<<<<

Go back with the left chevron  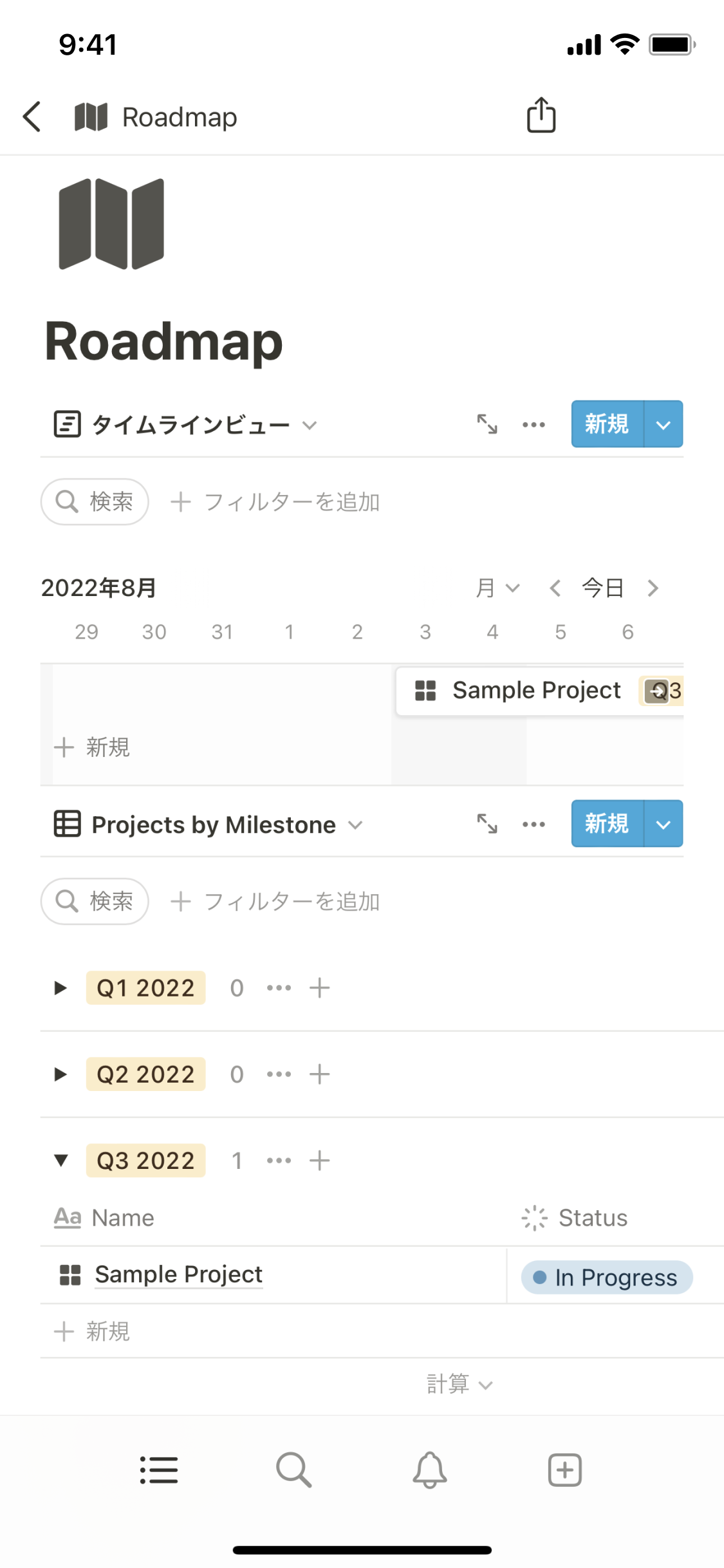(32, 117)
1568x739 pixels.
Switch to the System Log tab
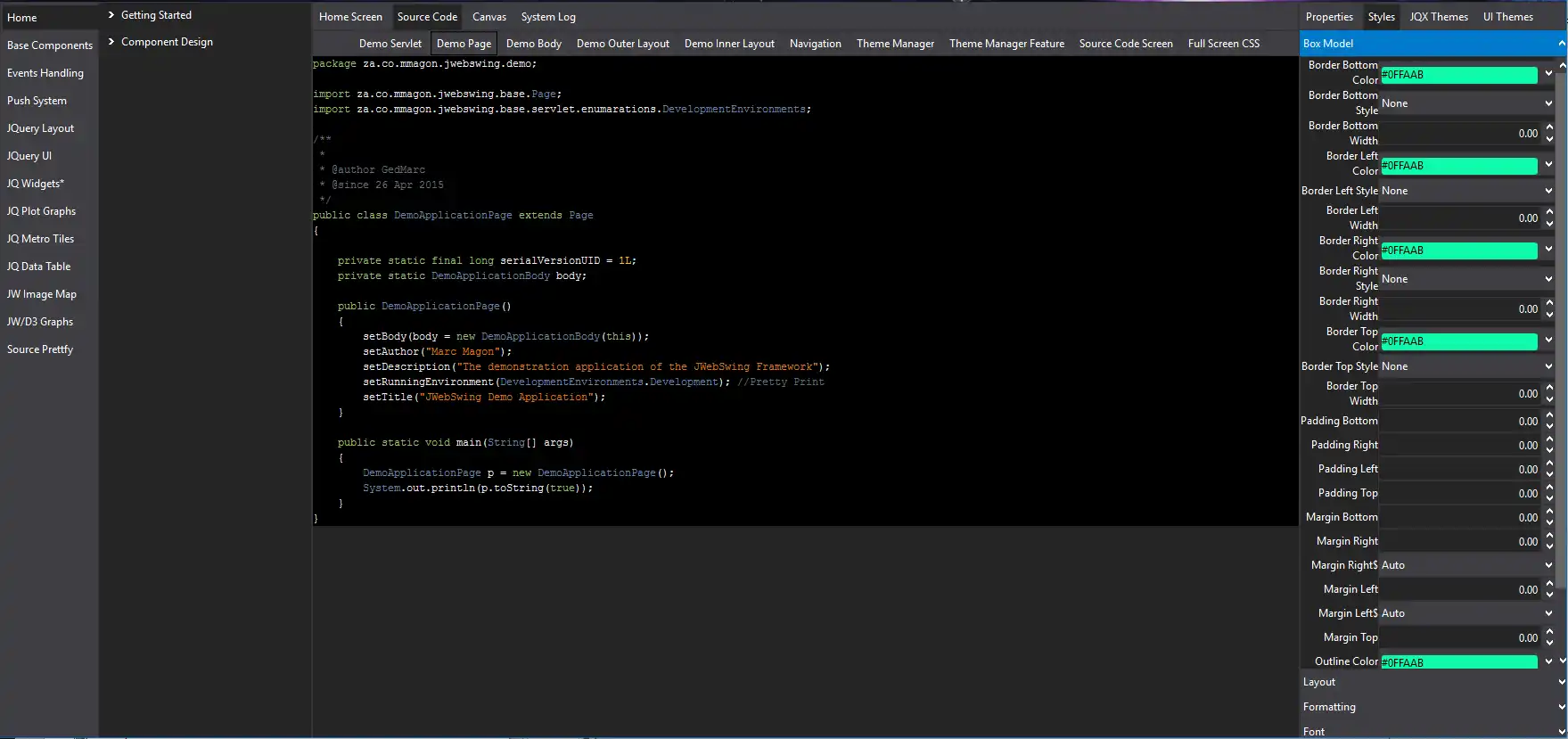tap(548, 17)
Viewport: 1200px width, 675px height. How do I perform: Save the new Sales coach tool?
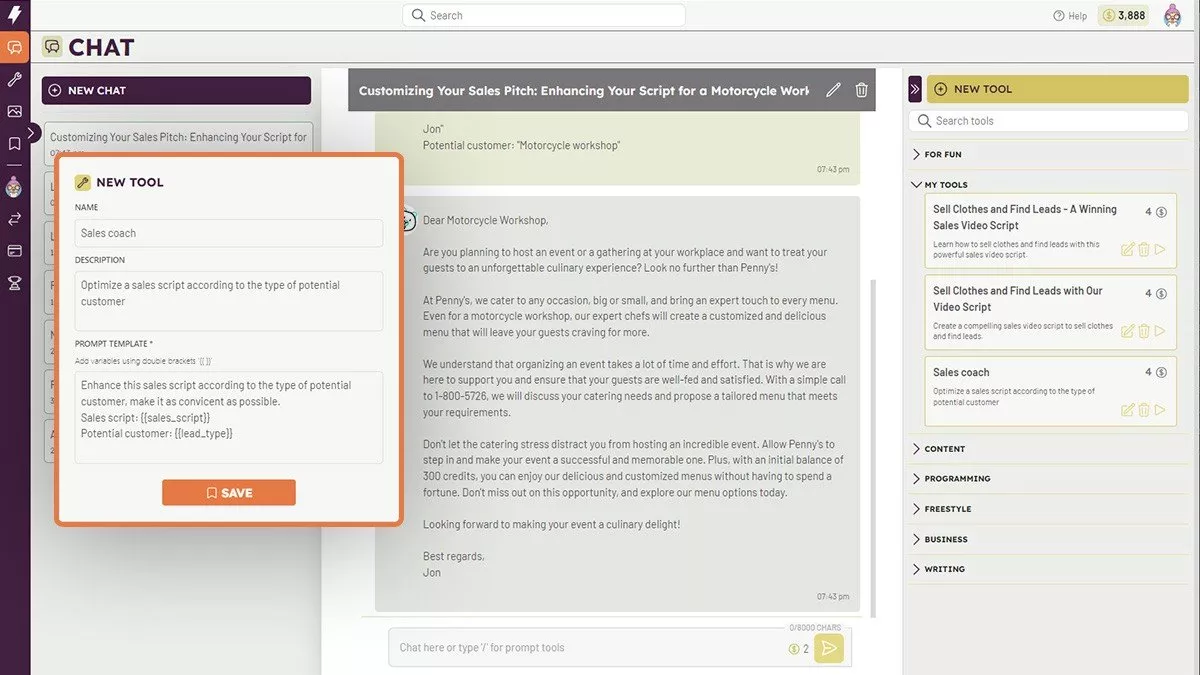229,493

>>>>

__Exercise details__
What is needed is every line from the one with "Viewport: 1200px width, 675px" to the final line of the listing above, set down exactly and with the pictures left out.

__Expected answer__
Viewport: 1200px width, 675px height. How do I perform: Save the new Sales coach tool?
229,493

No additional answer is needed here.